GREG GRANDIN: Oh, in November 1986, the Iran-Contra
scandal broke in the press. A small article in a Lebanese newspaper
reported that the US's rogue agents within the National Security
Council of the US sold missiles to Iran illegally, and then later on
it was reported that the money was diverted to support the Contras,
bypassing a congressional law prohibiting funding of the
anti-communist mercenaries, which were set up to destabilize the
Sandinista government. And a scandal went on for years and led to
multiple investigations. But it kind of petered out in many ways. It
didn't really damage the Republicans. George H.W. Bush was elected,
I think, a month after the Senate report was released. He went on to
pardon everybody who was convicted under Iran-Contra, including
Elliott -- including a number of people in the current
administration. What is has to do --
AMY GOODMAN: Elliott Abrams.
GREG GRANDIN: Elliott Abrams and a number of other people.

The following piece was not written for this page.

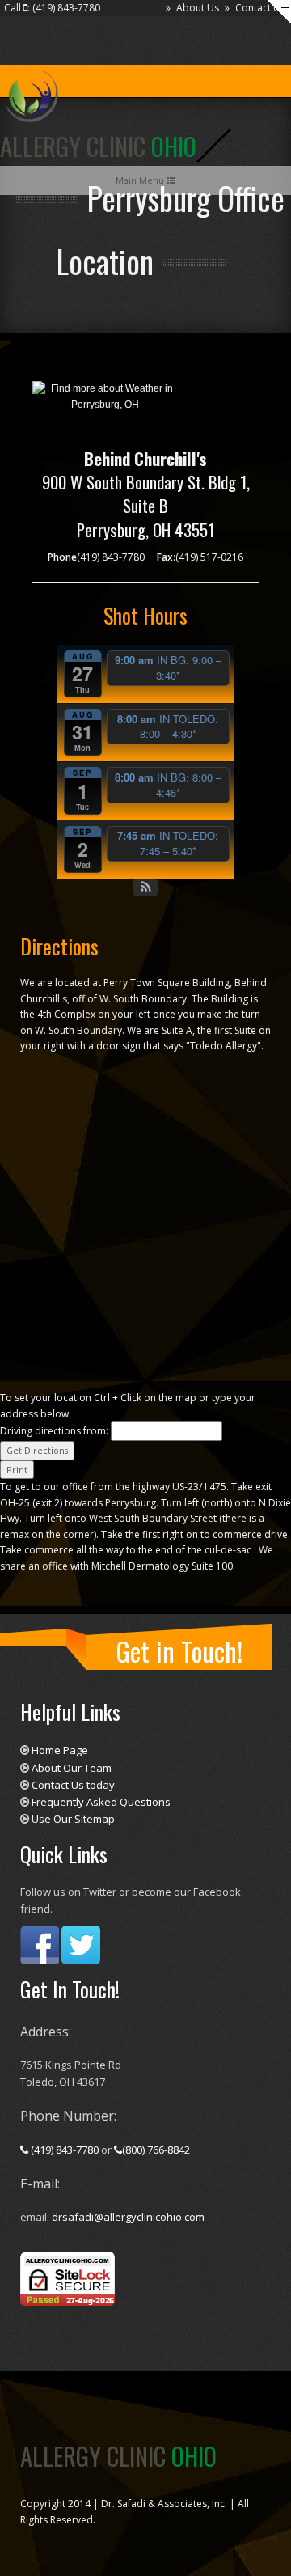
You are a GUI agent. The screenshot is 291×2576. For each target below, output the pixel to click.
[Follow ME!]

What it has to do with the current moment is that Iran-Contra and
Reagan’s Central American policy more broadly goes back to the point
that I made earlier, that the United States turns to Latin America
to regroup after crises, after global crises. And this was the
Reagan administration, the rising new right, the rising conservative
movement coming to power in early 1981, turning to Latin America to
respond to the serial cascading crises of the 1970s -- economic,
political, a moral crisis, which really discredited American power
in the world.
And Central America really becomes the crucible that brings
together the different foreign policy constituents, which make up --
which kind of stand behind George Bush's post-9/11 kind of
revolution in diplomatic affairs. In particular, it brought together
for the first time first generation of neoconservative intellectuals
and the religious right, and these are the two groups which give
Bush's preemptive warfare doctrine both its legal and intellectual
legitimacy -- that’s the neoconservatives -- and its grassroots
energy -- and that’s the religious right. That alliance kind of
comes apart after the election of George H.W. Bush and then
obviously during the Clinton administration, but after 9/11 it
reforms.
Iran-Contra really is about the conservative movement's first
sustained attempt to the restore the power of the imperial
presidency to wage unencumbered, unauthorized war vis-à-vis the
congressional and judicial branch, this kind of theory of strong
executive power that's now in the news that the Bush administration
has been a staunch defender of. This really goes back in many ways
to Iran-Contra as the first kind of sustained attempt to kind of
roll back all of those restrictions placed on the executive branch
in the wake of Vietnam and the wake of Watergate. And that's what
Iran-Contra was.
AMY GOODMAN: Well, Greg Grandin and Steve Ellner, I want
to thank you both very much for joining us. Greg Grandin, the author
of Empire's Workshop: Latin America, the United States, and the
Rise of the New Imperialism, and Steve Ellner, who teaches
political science in Venezuela and is co-author of the new book,
Venezuela: Hugo Chavez and the Decline of an Exceptional Democracy.